À partir de ce moment, il séjourne dans diverses villes d'Italie du nord, notamment à Vérone, et effectue un voyage en France où en retrouve sa trace à Paris entre 1307 et 1309. En même temps, il change d'opinion politique : pensant qu'un empereur éclairé pourrait élaborer une union européenne qui éviterait guerres et conflits, il embrasse la cause des gibelins. En 1310, Henri VII de Luxembourg accède au trône impérial, avec pour objectif déclaré de placer l'Italie sous son autorité : Dante alors envoie des lettres à de nombreux princes et hommes politiques italiens pour les exhorter à reconnaître l'autorité de Henri VII, afin de mettre fin une fois pour toutes aux conflits qui déchirent les cités et les principautés italiennes, insistant cependant sur la nécessaire séparation de l'Église et de l'État, ce qui apparaît également dans un ouvrage qu'il rédige à cette époque, De monarchia, dont le titre français est la Monarchie universelle ; mais l'empereur meurt en 1313, alors qu'il séjourne à Pise, ce qui ruine les espoirs du poète.

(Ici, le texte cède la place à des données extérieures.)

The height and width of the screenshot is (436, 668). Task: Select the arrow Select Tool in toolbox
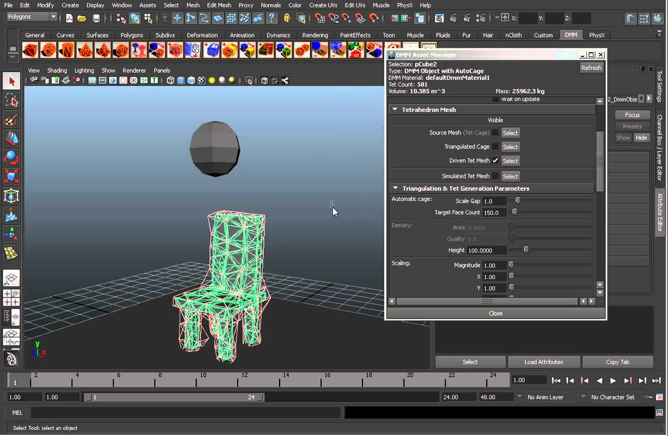click(11, 81)
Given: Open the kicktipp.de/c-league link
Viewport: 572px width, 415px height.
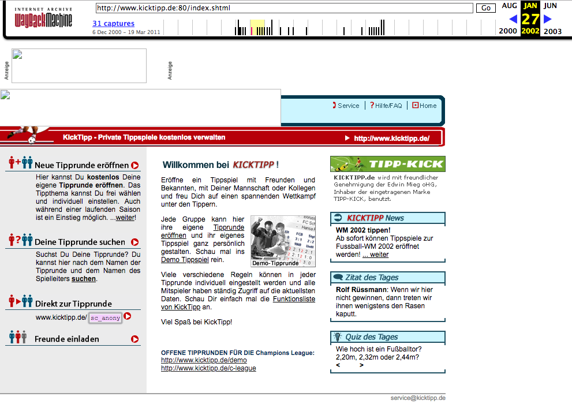Looking at the screenshot, I should tap(208, 368).
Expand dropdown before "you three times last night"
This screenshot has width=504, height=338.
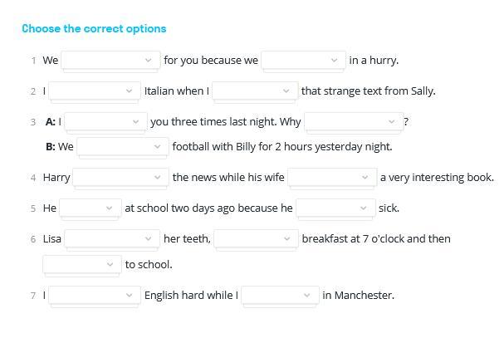point(106,121)
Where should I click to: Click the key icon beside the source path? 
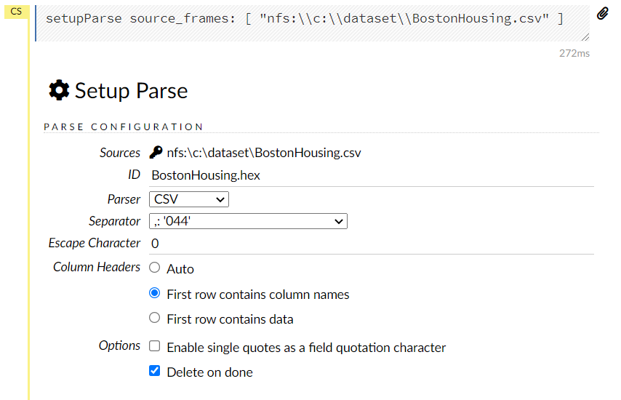point(156,153)
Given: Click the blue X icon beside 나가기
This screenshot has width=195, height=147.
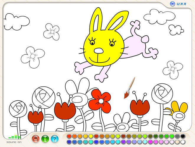Looking at the screenshot, I should pyautogui.click(x=173, y=4).

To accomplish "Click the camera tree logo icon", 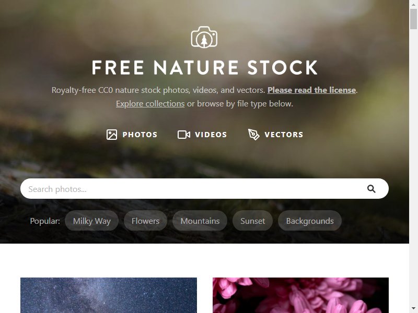I will tap(204, 37).
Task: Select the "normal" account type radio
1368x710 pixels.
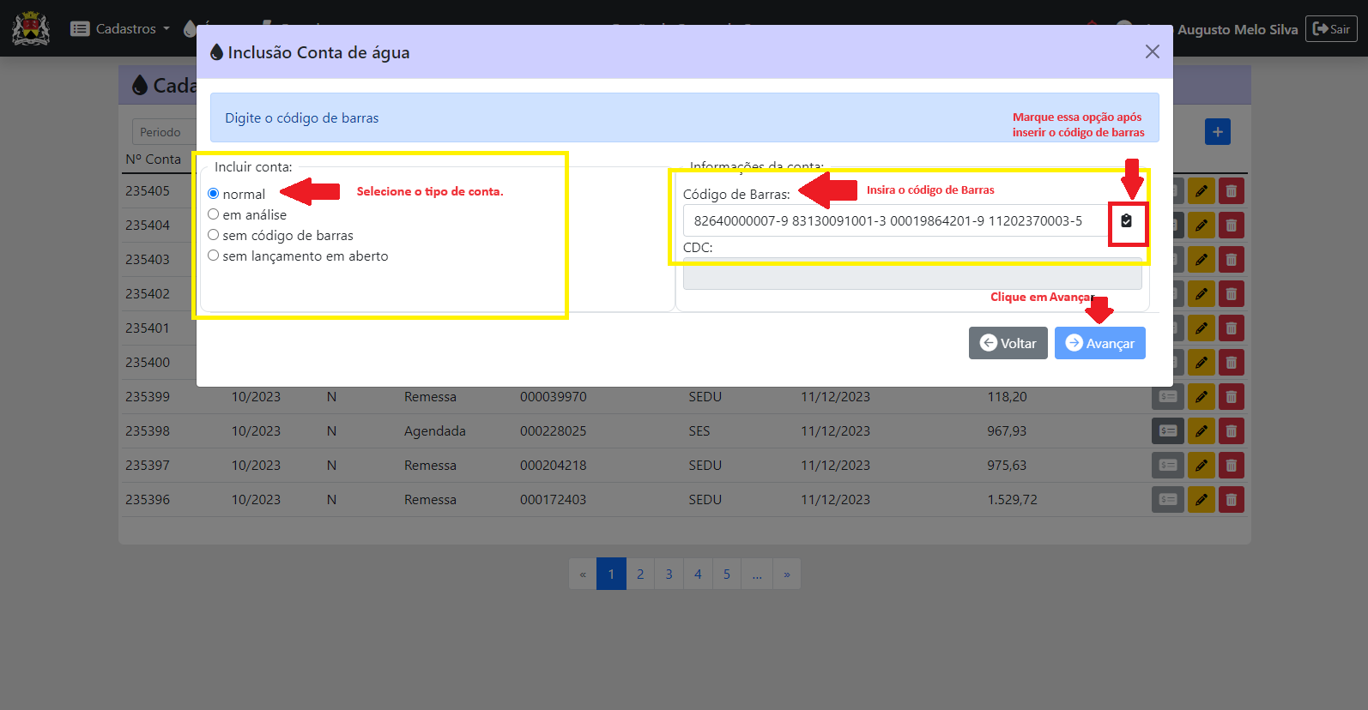Action: pyautogui.click(x=214, y=194)
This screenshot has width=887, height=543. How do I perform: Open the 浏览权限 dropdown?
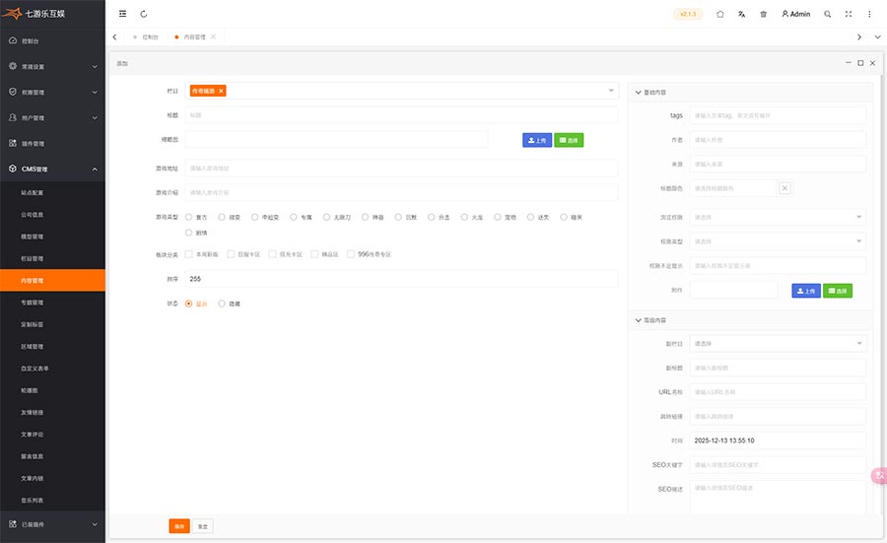tap(778, 217)

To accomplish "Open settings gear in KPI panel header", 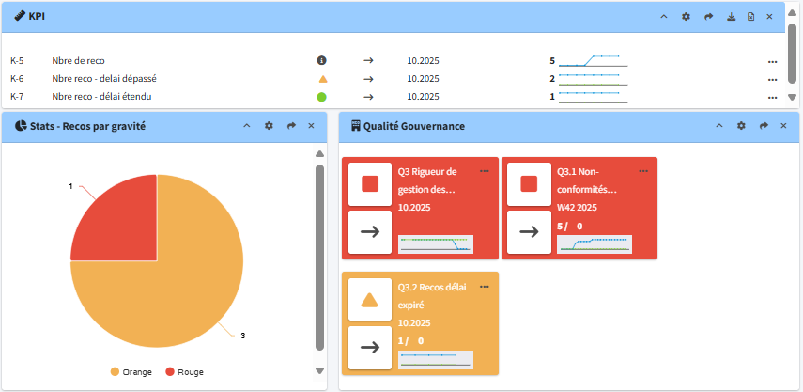I will pyautogui.click(x=686, y=17).
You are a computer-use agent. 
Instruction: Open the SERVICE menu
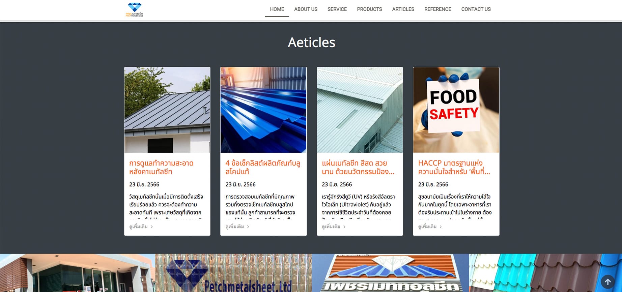pos(337,9)
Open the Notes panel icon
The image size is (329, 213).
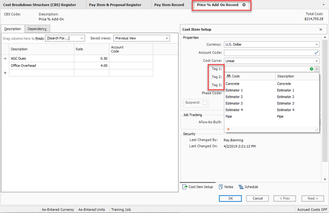(221, 187)
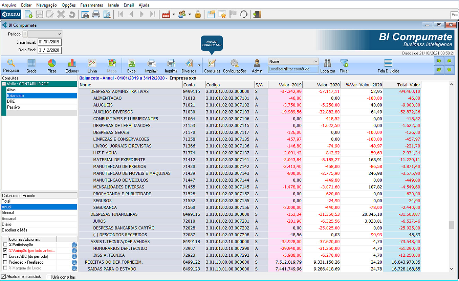Enable the % Participação checkbox
This screenshot has width=459, height=281.
click(5, 245)
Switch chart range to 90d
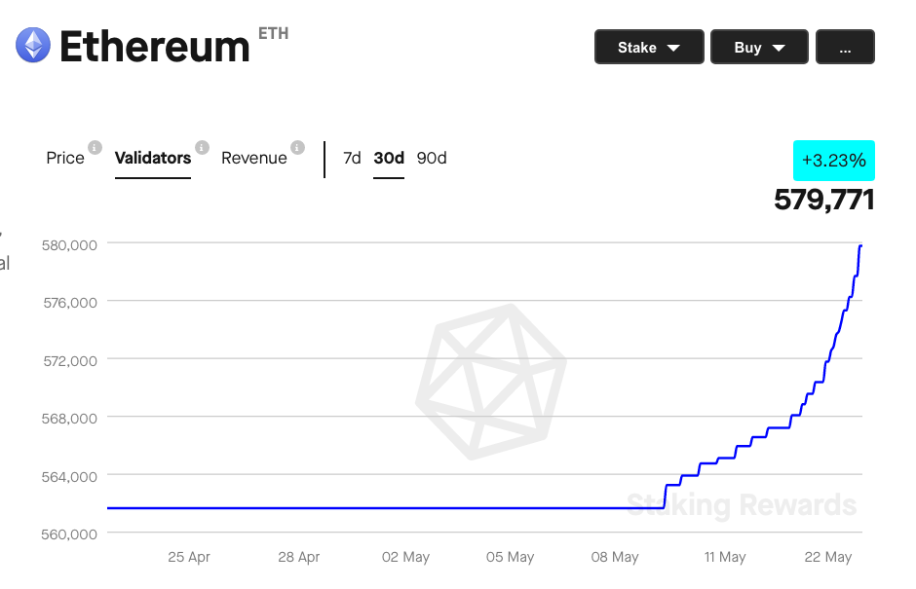This screenshot has height=589, width=916. click(432, 158)
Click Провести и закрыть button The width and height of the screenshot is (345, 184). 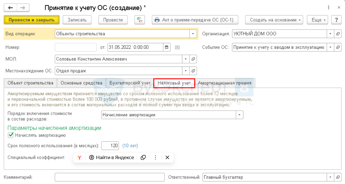pos(32,20)
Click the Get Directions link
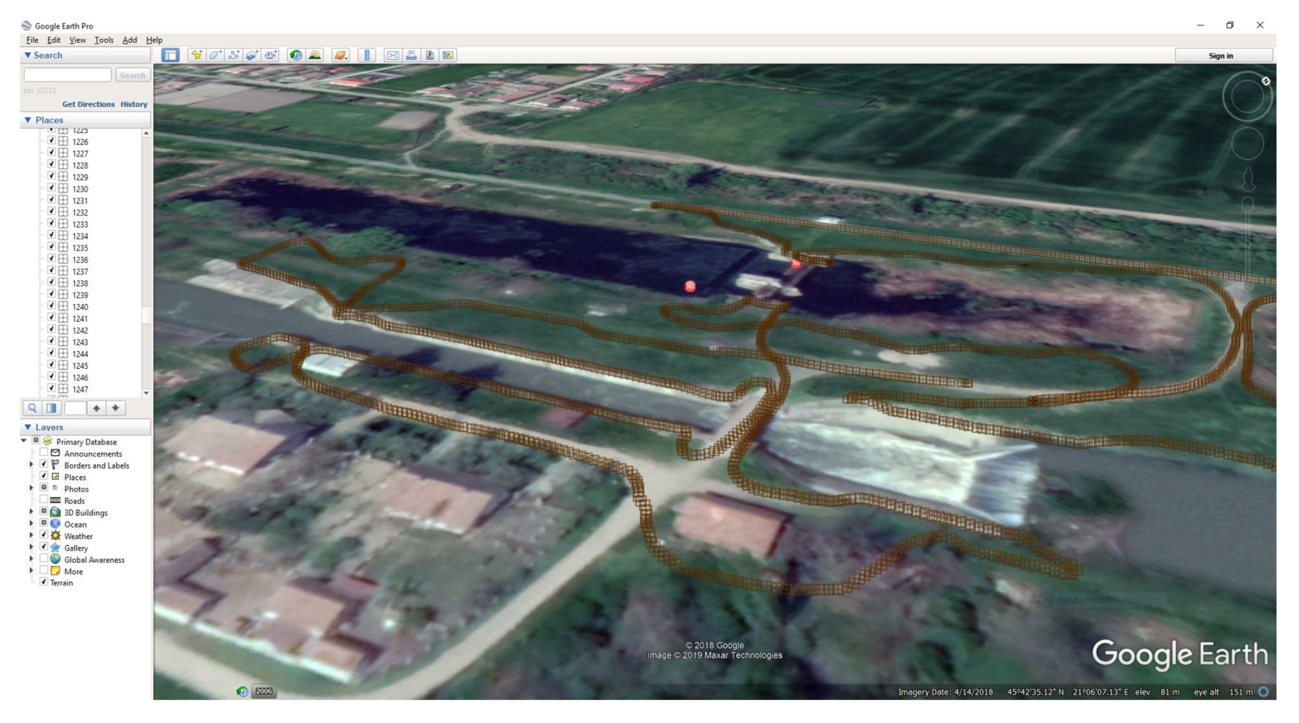Image resolution: width=1299 pixels, height=723 pixels. pyautogui.click(x=88, y=104)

En 1316, le Conseil de la cité autorise Dante à revenir dans sa ville natale, mais à des conditions telles que le poète refuse énergiquement : il ne reviendra que si Florence le rétablit dans sa dignité et lui rend les honneurs qui lui sont dus. Il passe donc la fin de sa vie à Ravenne, où il meurt en 1321. C'est là qu'il est enterré.

En France, on ne connaît guère la Vita nuova, ni les œuvres dites mineures, comme le De vulgari eloquentia, inachevé, qui constitue pourtant un essai linguistique important ; en revanche, la Divine Comédie est connue de tous les lettrés du XIXe siècle, et elle a été traduite trente-sept fois, totalement ou en partie, depuis 1921 !

Dante a sans doute commencé à écrire Comédie vers 1307, alors qu'il était en exil, et il ne l'a achevée que peu avant sa mort. Ce n'est que dans l'édition de 1555 que le titre devient la Divine Comédie, sans doute parce que le parcours relaté par le poète se termine bien, par la vision de Dieu en qui se dissout toute volonté individuelle.

Dans la Divine Comédie, Dante raconte en vers - en toscan, la madre lingua, qui va devenir l'italien, grâce à lui - le voyage imaginaire qu'il effectue, guidé par Virgile puis par Béatrice, de l'enfer au paradis en passant par le purgatoire ; chacun des lieux visités contitue une partie de l'œuvre, l'Enfer, le Purgatoire, le Paradis, et chacune de ces parties est divisée en trente-trois chants. Le vers utilisé est la terza rima, c'est-à-dire que Dante utilise des tercets, groupes de trois vers dont le premier rime avec le troisième, alors que le deuxième fournit la première et la troisième rime du tercet suivant, et ainsi de suite :

Tout au long de son voyage, Dante rencontre des personnages mythologiques, historiques ou contemporains de son époque ; chacun d'eux est la personnification d'une faute ou d'une vertu, religieuse ou politique, et le poète décrit en détails le châtiment subi ou la récompense accordée. Le poète latin Virgile, qui représente la raison, est son guide à travers l'enfer et le purgatoire, mais c'est la douce et vertueuse Béatrice qui le conduit au paradis. Qu'on ne s'imagine pas pour autant que la Divine Comédie est une œuvre religieuse : elle est en réalité une somme des conceptions politiques, scientifiques et philosophiques de la fin du XIIIe siècle ; complexe malgré sa simplicité apparente, elle peut se lire à différents niveaux et être interprétée de différentes façons.